Wade Rawlins, Staff Writer
RALEIGH -
A mobile unit that could incinerate pathogens from bioterrorism, avian flu and mad cow disease has been developed by a Raleigh waste management company for the federal government.
The device, which could be deployed quickly after natural disasters or disease outbreaks, destroys large volumes of animal carcasses or contaminated material to keep disease from spreading and protect human health.
BGP Inc., a private company, designed the prototype mobile unit under a $2.1 million contract with a multiagency federal team focused on homeland security. Because of recent outbreaks in other countries of Avian flu and mad cow disease, the federal government has given priority to developing rapid-response waste-disposal technology.
"They've asked us to help them prepare a response that is quick, flexible and safe for the environment," said David Robinson, president of BGP, which has manufactured smaller, stationary disposal units for medical waste, animal manure, and municipal sewage sludge.
The unit, which sits on a truck trailer, was displayed Wednesday at N.C. State University's Animal and Poultry Waste Management research farm in Raleigh. Researchers there provided technical input.
"The mobile unit under development gives us the opportunity to manage mass animal and poultry mortalities caused by natural or man-made disasters in a way that is both efficient and environmentally responsible," said Leonard Bull, associate director of the Animal and Poultry Waste Management Center.
The unit uses a patented technology that vaporizes carcasses and hazardous organic waste at temperatures of 1,800 degrees. Ground-up carcasses are pumped into tile-lined chambers. The burner system in a separate chamber below heats the ceramic tiles, producing intense heat that reduces the carcasses to ash in a matter of minutes, Robinson said. Robinson said the ash residue is harmless and can be used as a road-building material.
Each unit can destroy up to 25 tons of waste. Robinson said six units might be deployed to a disaster site to process up to 150 tons per day -- the goal set by the government. Company officials say the unit's self-sufficiency and mobility make it suitable for disaster response.

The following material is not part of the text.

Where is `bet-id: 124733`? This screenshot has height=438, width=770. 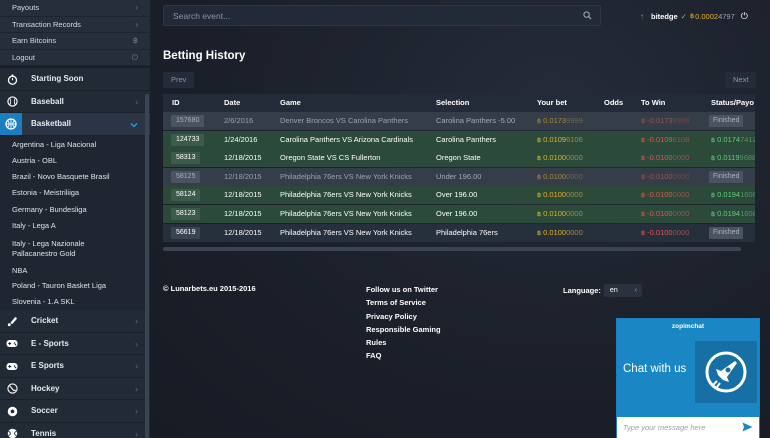 bet-id: 124733 is located at coordinates (188, 140).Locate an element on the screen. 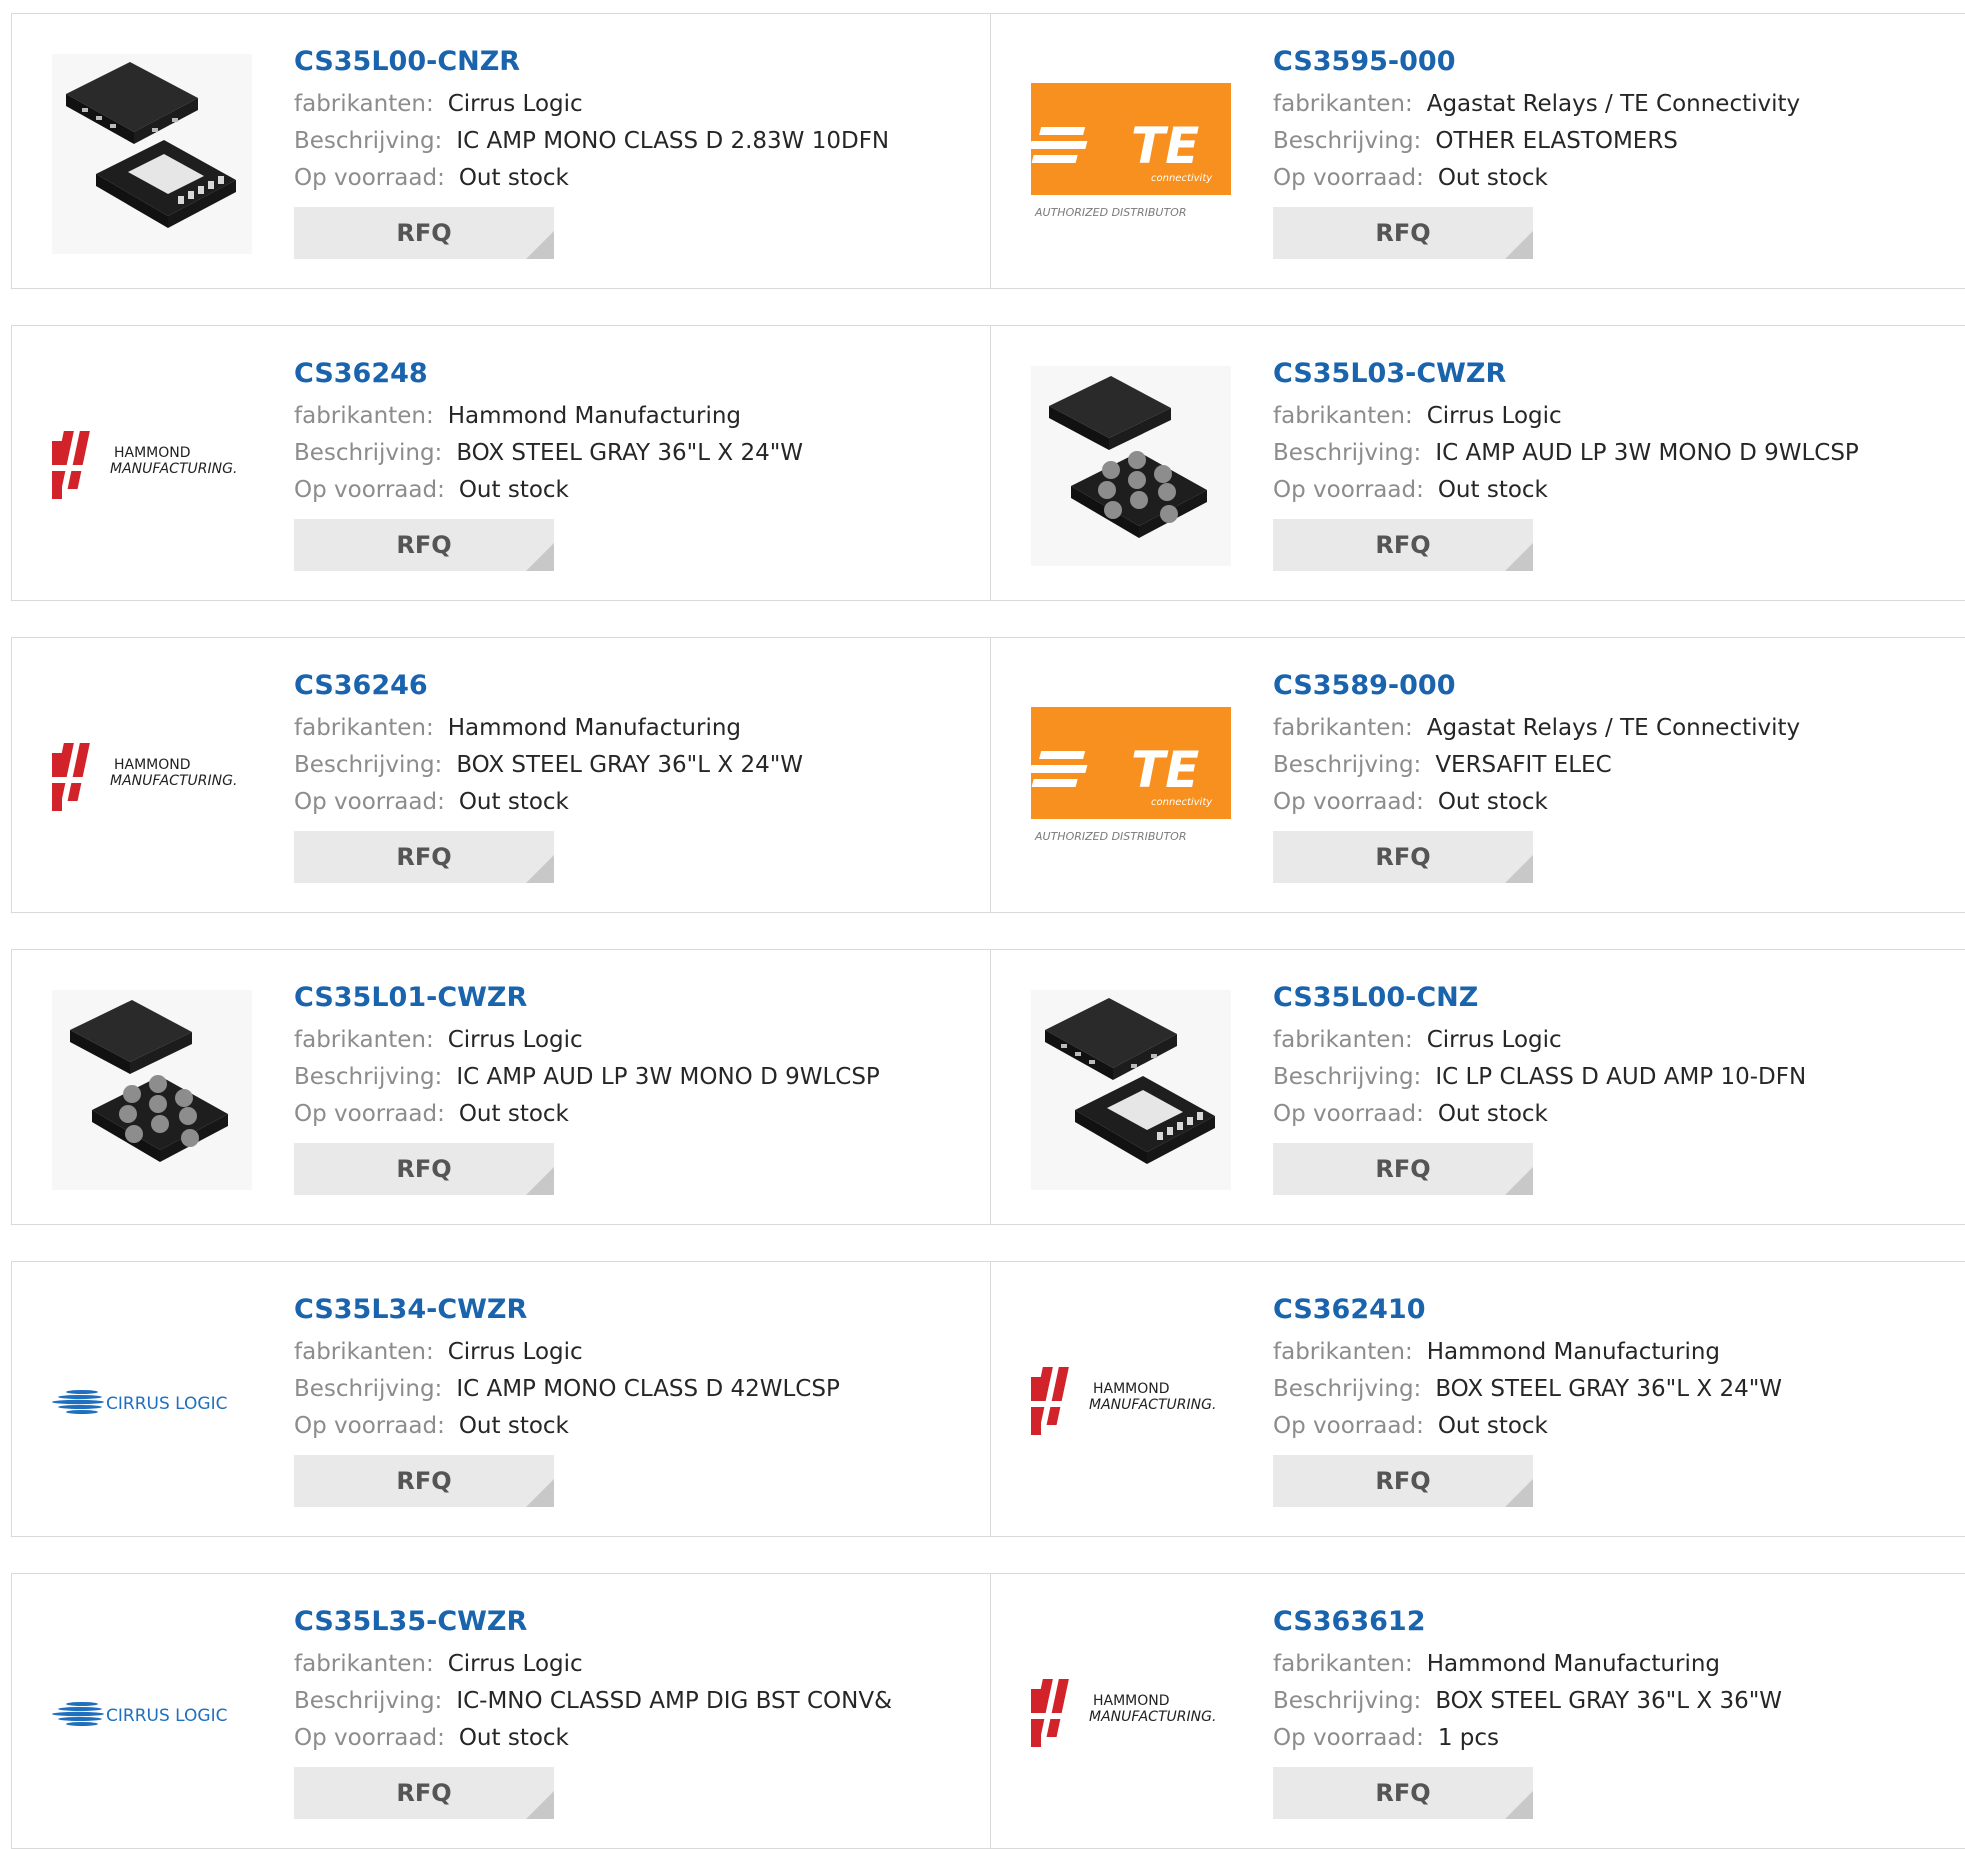 This screenshot has height=1849, width=1965. part-number-link: CS35L00-CNZ is located at coordinates (1618, 1001).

The hot gas produced during the vaporization is captured and recycled as fuel in the fire chamber, making the units more fuel-efficient.
Paul Lemieux, a chemical engineer in the National Homeland Security Research Center at the U.S. Environmental Protection Agency, said low-lying Eastern North Carolina, where most large farms are located, has a high water table, limiting the burial options in the event of an outbreak of avian flu. That was a concern to state and federal agricultural officials.
"There is a lack of tools to use for response," said Lemieux, who said the portable unit could help fill that need.
Lemieux said environmental regulators planned to test the air emissions and ash residue from the unit to ensure that it is environmentally acceptable. Tests will be conducted in Eastern North Carolina in February and in Canada in March.
Robinson said he expects customers to be government agencies, agribusinesses and private companies that do disaster cleanup work.
Possible customers include the Canadian government, which dealt with an outbreak of avian flu in 2004.
Another possible customer is Vincent Gorman, vice president of West Coast Rendering, a Los Angeles-based company that renders 75 tons per day of animal carcasses into bone meal, which is used as animal feed.
"The industry doesn't like to talk about it, but the handwriting is on the wall as far as the future use of meat bone meal," Gorman said after looking at the equipment with an eye toward possible purchase. "They're going to eventually eliminate that produce altogether."
So Gorman is shopping for another commodity to sell at the end of the rendering process -- perhaps electricity. Gorman said the BGP technology offers promise, if it meets emissions standards.